### Отрывок из документа
____________________

У эвенков известны скалы-бугады, на многих из них имеются древние рисунки. С этими скалами связывалось само существование каждого эвенкийского рода. Являясь родовым святилищем, они собирали около себя членов рода на протяжении длительного времени. В скале, по представлению эвенков, был скрыт звериный предок их рода. Бугады эвенками называются «энининтын», то есть их «звериной матерью». Персонификация духа предка в скале в приведенном эвенкийском мифе, по мнению А.И. Мартынова, находит свое выражение и в изображениях Томской писаницы. На одной из них большой лось изображен без ног, с символическими отростками вместо них. На его брюхе выбиты были рот и глаза человека (рис. 4). Напомню, что все это происходило в эпоху неолита. Перед нами своего рода «портрет» мифического предка, для которого исполнялись обряды и ритуалы и наносились рисунки на скале. Если это так, тогда мы наблюдаем тот самый редкий случай связи разорванного длительным временем сибирского мифа о первопредке человека - лося, дошедшего до времени, не столь отдаленного от нашего.


Рис. 4. Томская писаница. Тотемический образ оленя


Писанины на реке Томи, на Казачинских порогах Енисея и другие, очевидно, представляли собой «святые центры» не одного рода, а ряда близких, освоивших прилегающие регионы и имеющих если не общие, то хотя бы схожие в своей основе мифологические картины мира.

____________________

### Исходные записи
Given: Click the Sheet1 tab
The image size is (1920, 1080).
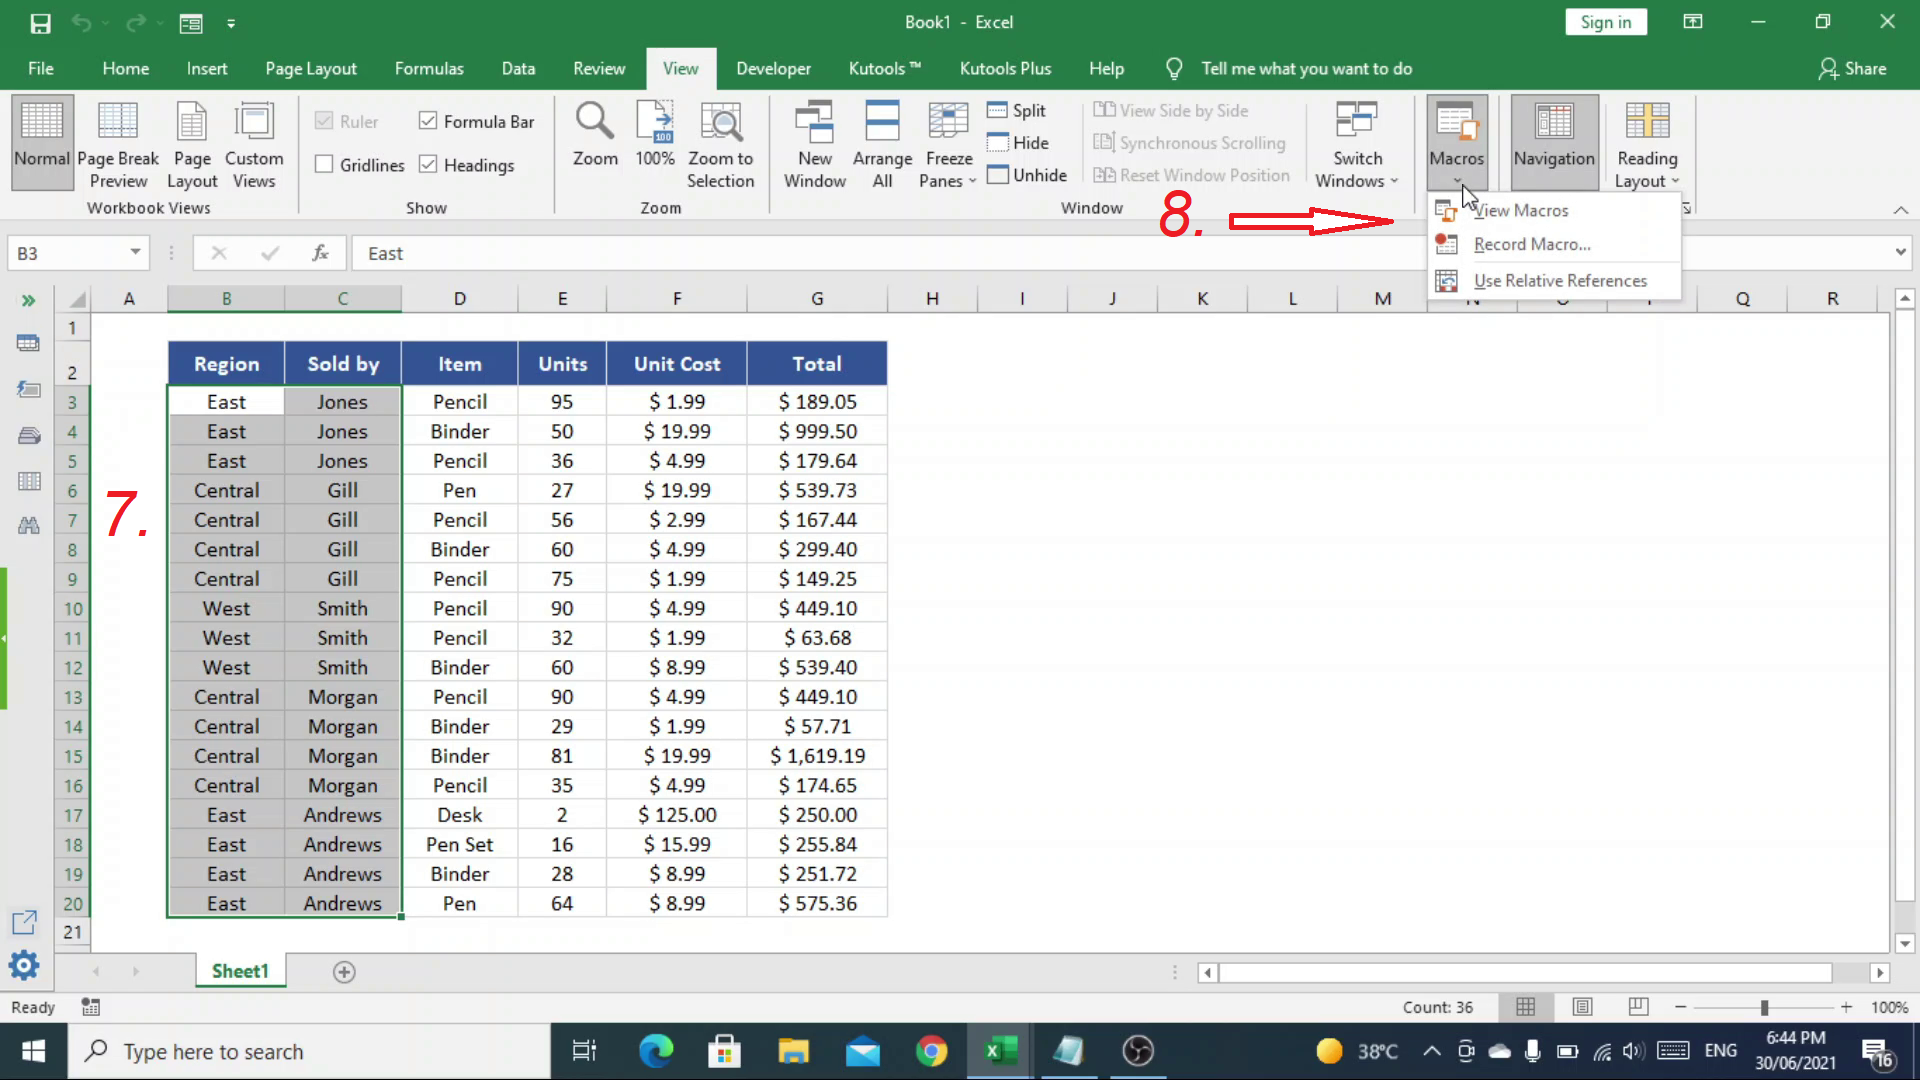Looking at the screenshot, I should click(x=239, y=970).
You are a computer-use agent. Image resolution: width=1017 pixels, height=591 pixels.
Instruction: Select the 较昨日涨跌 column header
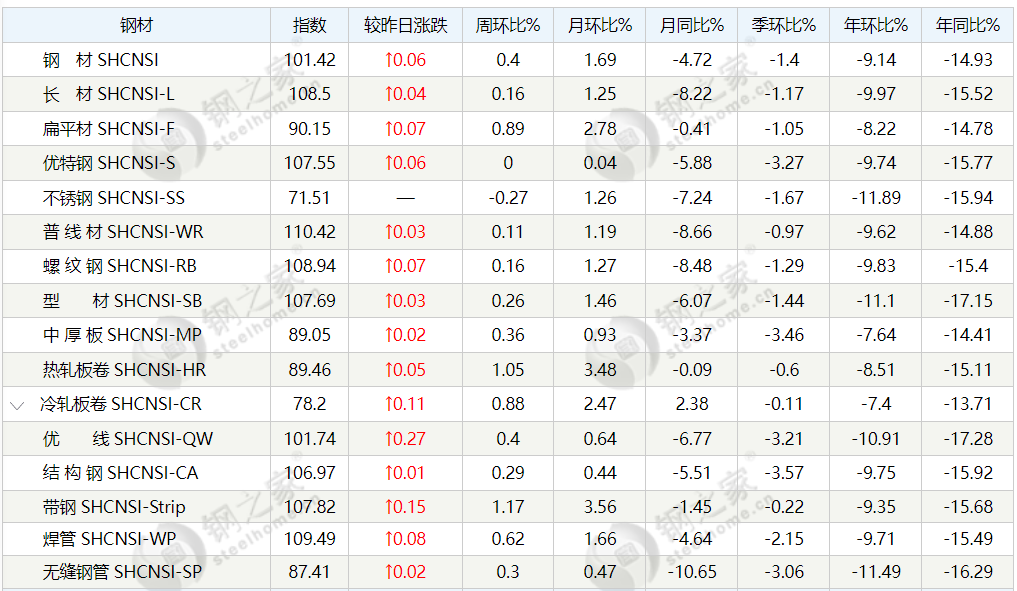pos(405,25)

____________________

### Задания
• 1. Перепишите без изменений ту часть записей, которая начинается со строки со словами «You are a computer-use» и идёт до самого конца записей включительно. Картинки в ответ не включайте.
• 2. Допишите продолжение отрывка о сибирских писаницах и скалах-святилищах эвенков.

### Ответы на задания
• 1.
You are a computer-use agent. Image resolution: width=1017 pixels, height=591 pixels.
Instruction: Select the 较昨日涨跌 column header
pos(405,25)

• 2.
Лось - сохатый - крупнейший из семейства оленей: длина тела взрослого самца достигает трех метров, а высота - более двух метров (рис. 5). Широкие, в виде лопаток с отростками по краям, рога самца обладают огромной силой, их боятся все лесные хищники. Для лося в лесу, по существу, нет препятствий. Он своими рогами вырывает молодые деревья, бесстрашен в защите от крупного хищника. Поэтому таежные охотники Сибири называли и называют этого лесного гиганта почтительно - «великий зверь». Но не только этим обусловлено было сложившееся веками божественное отношение к лосю. Забитый лось давал более полутонны мяса, его шкура и шерсть одевали человека, в древности его кости служили основным материалом для изготовления предметов быта, охотничьего снаряжения и оружия. Вот почему в древнейшей мифологии Сибири лось занимает центральное место.


Рис. 5. Томская писаница. Образ «великого зверя»


Юкагиры почитали даже след лося. Через лосиные тропы нельзя было переходить во время перекочевок, шли только вдоль следа. Охотники тщательно следили, чтобы даже крошки мяса от сердца или печени лося не попали собакам. Череп лося особенно оберегали и хранили на помосте. Во время охоты, когда окружали нескольких лосей, одного обязательно отпускали. Даже во время голода избегали убивать самку с теленком. Познакомимся с одной из юкагирских легенд, дающей представление о духе лося.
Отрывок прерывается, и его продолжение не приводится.